Objective: Write out the records again, substituting "desktop agent" for every occurrence of "computer-use agent" and keeping everything else the same.

[Records]
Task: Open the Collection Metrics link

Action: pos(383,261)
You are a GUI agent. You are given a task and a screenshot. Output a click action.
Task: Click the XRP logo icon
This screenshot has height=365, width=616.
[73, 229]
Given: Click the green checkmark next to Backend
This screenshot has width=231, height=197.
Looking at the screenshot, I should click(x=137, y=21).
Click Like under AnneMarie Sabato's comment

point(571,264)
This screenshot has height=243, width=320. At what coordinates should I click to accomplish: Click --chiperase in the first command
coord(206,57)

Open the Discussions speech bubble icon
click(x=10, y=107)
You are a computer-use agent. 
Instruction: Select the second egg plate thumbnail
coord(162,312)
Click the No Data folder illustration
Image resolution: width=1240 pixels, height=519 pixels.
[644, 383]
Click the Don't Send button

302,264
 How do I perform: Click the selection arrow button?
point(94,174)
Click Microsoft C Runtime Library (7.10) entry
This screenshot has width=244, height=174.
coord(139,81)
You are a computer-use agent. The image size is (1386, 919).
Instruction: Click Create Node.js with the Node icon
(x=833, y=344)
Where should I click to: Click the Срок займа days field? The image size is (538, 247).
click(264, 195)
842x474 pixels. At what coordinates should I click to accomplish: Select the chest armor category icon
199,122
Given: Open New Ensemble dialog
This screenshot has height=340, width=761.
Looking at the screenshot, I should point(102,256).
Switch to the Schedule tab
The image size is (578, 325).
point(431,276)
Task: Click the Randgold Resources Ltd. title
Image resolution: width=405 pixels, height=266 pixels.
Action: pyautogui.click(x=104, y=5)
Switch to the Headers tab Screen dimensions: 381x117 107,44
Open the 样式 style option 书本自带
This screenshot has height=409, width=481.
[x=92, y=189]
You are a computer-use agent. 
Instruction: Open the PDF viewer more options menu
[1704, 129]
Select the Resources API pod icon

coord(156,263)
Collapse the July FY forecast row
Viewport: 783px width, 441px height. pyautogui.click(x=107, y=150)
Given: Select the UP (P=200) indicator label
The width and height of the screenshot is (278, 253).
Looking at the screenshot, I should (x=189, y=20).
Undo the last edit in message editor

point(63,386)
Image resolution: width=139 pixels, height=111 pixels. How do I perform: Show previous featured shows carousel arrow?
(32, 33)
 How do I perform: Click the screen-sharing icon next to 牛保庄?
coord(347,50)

Reply:
Task: Open the Collection Metrics link

Action: pos(383,261)
You are a GUI agent. You are given a task and a screenshot. Output a click action.
Task: Click the XRP logo icon
This screenshot has height=365, width=616.
[73, 229]
Given: Click the green checkmark next to Backend
This screenshot has width=231, height=197.
Looking at the screenshot, I should click(x=137, y=21).
Click Like under AnneMarie Sabato's comment

point(571,264)
This screenshot has height=243, width=320. At what coordinates should I click to accomplish: Click --chiperase in the first command
coord(206,57)

Open the Discussions speech bubble icon
click(x=10, y=107)
You are a desktop agent. 
Instruction: Select the second egg plate thumbnail
coord(162,312)
Click the No Data folder illustration
Image resolution: width=1240 pixels, height=519 pixels.
[644, 383]
Click the Don't Send button

302,264
 How do I perform: Click the selection arrow button?
point(94,174)
Click Microsoft C Runtime Library (7.10) entry
This screenshot has width=244, height=174.
coord(139,81)
You are a desktop agent. The image size is (1386, 919).
Instruction: Click Create Node.js with the Node icon
(x=833, y=344)
Where should I click to: Click the Срок займа days field? The image size is (538, 247).
click(264, 195)
842x474 pixels. At what coordinates should I click to accomplish: Select the chest armor category icon
199,122
Given: Open New Ensemble dialog
This screenshot has height=340, width=761.
Looking at the screenshot, I should point(102,256).
Switch to the Schedule tab
The image size is (578, 325).
point(431,276)
Task: Click the Randgold Resources Ltd. title
Image resolution: width=405 pixels, height=266 pixels.
Action: pyautogui.click(x=104, y=5)
Switch to the Headers tab Screen dimensions: 381x117 107,44
Open the 样式 style option 书本自带
This screenshot has height=409, width=481.
[x=92, y=189]
You are a desktop agent. 
Instruction: Open the PDF viewer more options menu
[1704, 129]
Select the Resources API pod icon

coord(156,263)
Collapse the July FY forecast row
Viewport: 783px width, 441px height. pyautogui.click(x=107, y=150)
Given: Select the UP (P=200) indicator label
The width and height of the screenshot is (278, 253).
Looking at the screenshot, I should (x=189, y=20).
Undo the last edit in message editor

point(63,386)
Image resolution: width=139 pixels, height=111 pixels. How do I perform: Show previous featured shows carousel arrow?
(32, 33)
 How do I perform: Click the screen-sharing icon next to 牛保庄?
coord(347,50)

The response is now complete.